La première de ces lettres n’est guère qu’un avant-propos. L’auteur cherche à persuader à l’abbé Terray que la liberté du commerce des grains est le seul moyen un peu efficace d’empêcher les disettes, mais il ne le prouve pas encore.

Il paraît que la deuxième, la troisième et la quatrième de ces lettres entraient plus avant dans la question. Malheureusement elles sont perdues, et Dupont de Nemours n’en a guère donné que le sommaire, et une analyse succincte des arguments dont Turgot s’est probablement servi pour développer sa proposition.

Du temps de Turgot, on savait à peine l’idée qui devait s’attacher au mot entrepôt, et cependant nous voyons cet homme de bien provoquer déjà, comme remède aux caprices des saisons, des magasins privés, ouverts à tous, et où les frais de manutention devraient être amoindris autant que possible en raison des masses. Turgot repousse en même temps l’intervention de l’État dans ces réserves ; il déduit les raisons qu’il en a. Or, ces deux idées sont aujourd’hui encore les seules justes, les seules rationnelles, et l’expérience a justifié toutes les prévisions de Turgot.

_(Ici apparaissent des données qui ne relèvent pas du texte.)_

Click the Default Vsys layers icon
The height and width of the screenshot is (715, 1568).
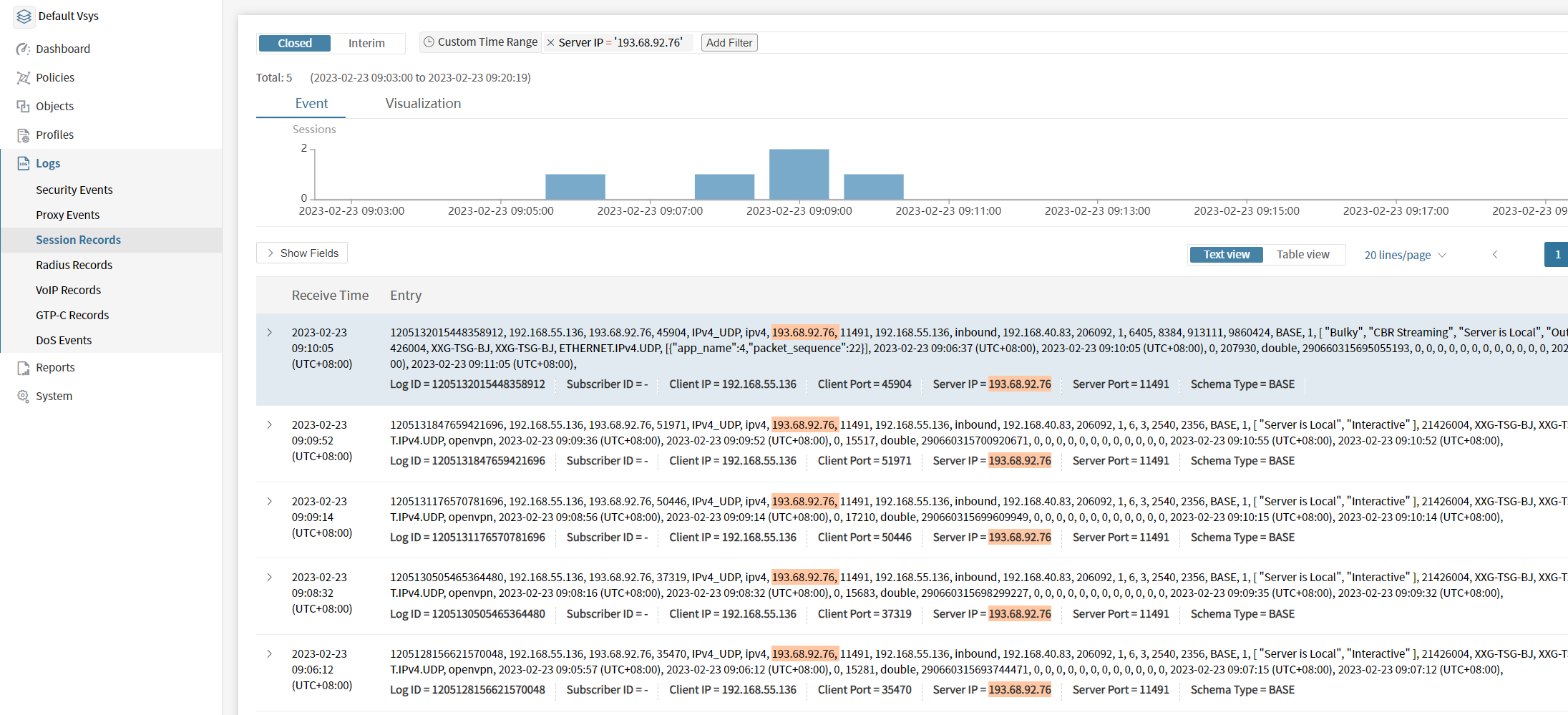24,16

Les entrepôts internationaux même, qui n’existent pas encore et que les hommes sensés appellent de tous leurs vœux, ont été entrevus par l’auteur.

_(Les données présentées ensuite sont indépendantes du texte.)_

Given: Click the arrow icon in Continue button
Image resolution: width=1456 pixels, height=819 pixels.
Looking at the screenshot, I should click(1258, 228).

Nous n’entrerons pas ici dans la discussion des principes sur lesquels se base Turgot pour défendre la liberté du commerce des grains. Il y répète ce qu’il a dit déjà dans son Mémoire Sur la formation des richesses, et, cette fois comme alors, le vrai se trouve accompagné du faux. Ainsi c’était une idée fixe chez les physiocrates, une idée préconçue plutôt que déduite, que tout impôt, quel qu’il soit, tombe en définitive sur les propriétaires du sol.

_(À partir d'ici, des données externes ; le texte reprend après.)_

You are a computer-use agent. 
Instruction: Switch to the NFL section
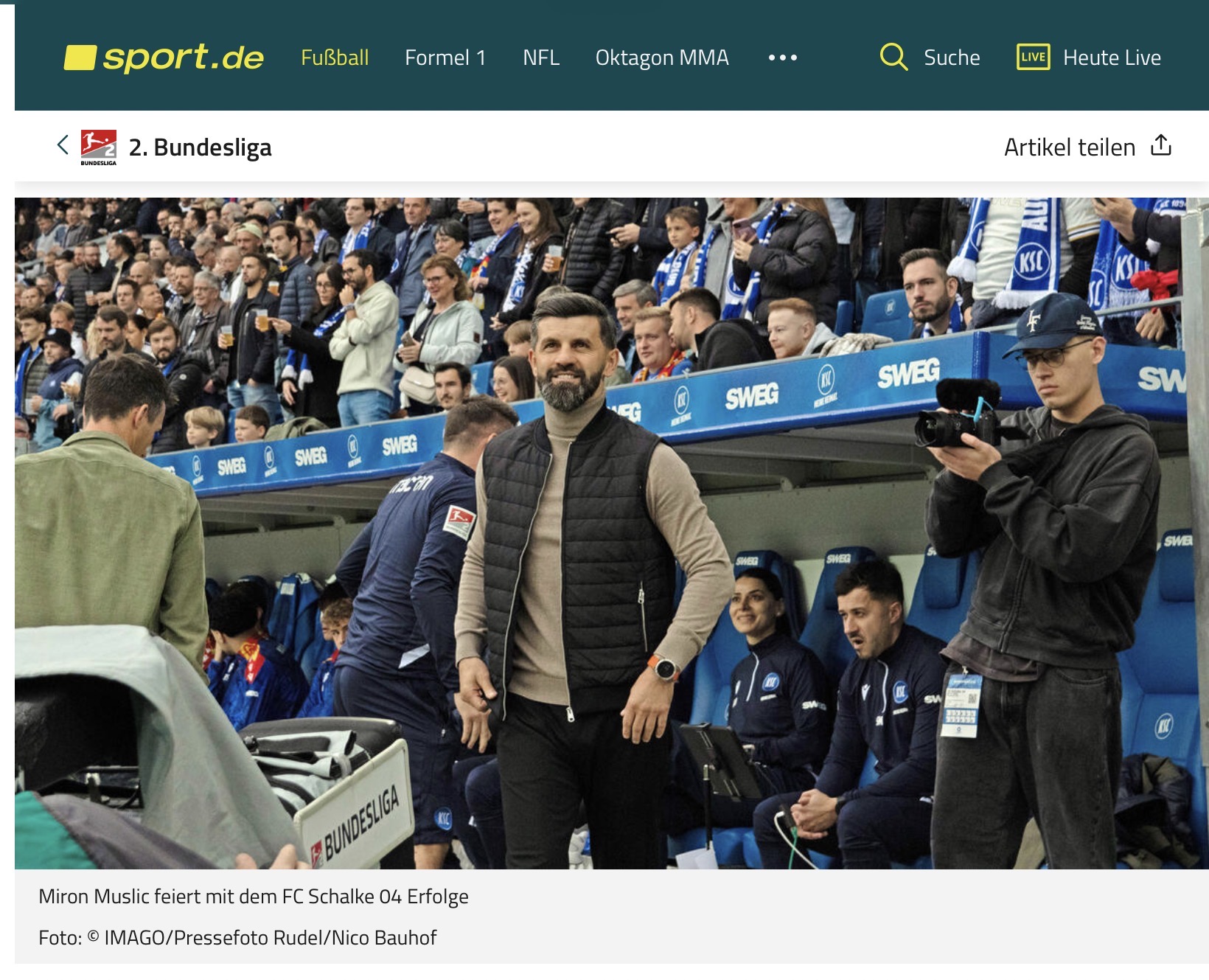pyautogui.click(x=541, y=58)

Leur raisonnement se réduit à ceci : « La terre produit tout. L’impôt est perçu sur la consommation ; or, le consommateur imposé consomme moins ; donc le revenu du producteur se ressent de cet impôt, car il y a diminution de consommation. » C’est, on le voit, pousser un peu loin les conséquences.

Il n’est malheureusement que trop prouvé que l’impôt de consommation tombe sur le consommateur, et que les prix des denrées augmentent exactement en raison de cet impôt ; cela est évident.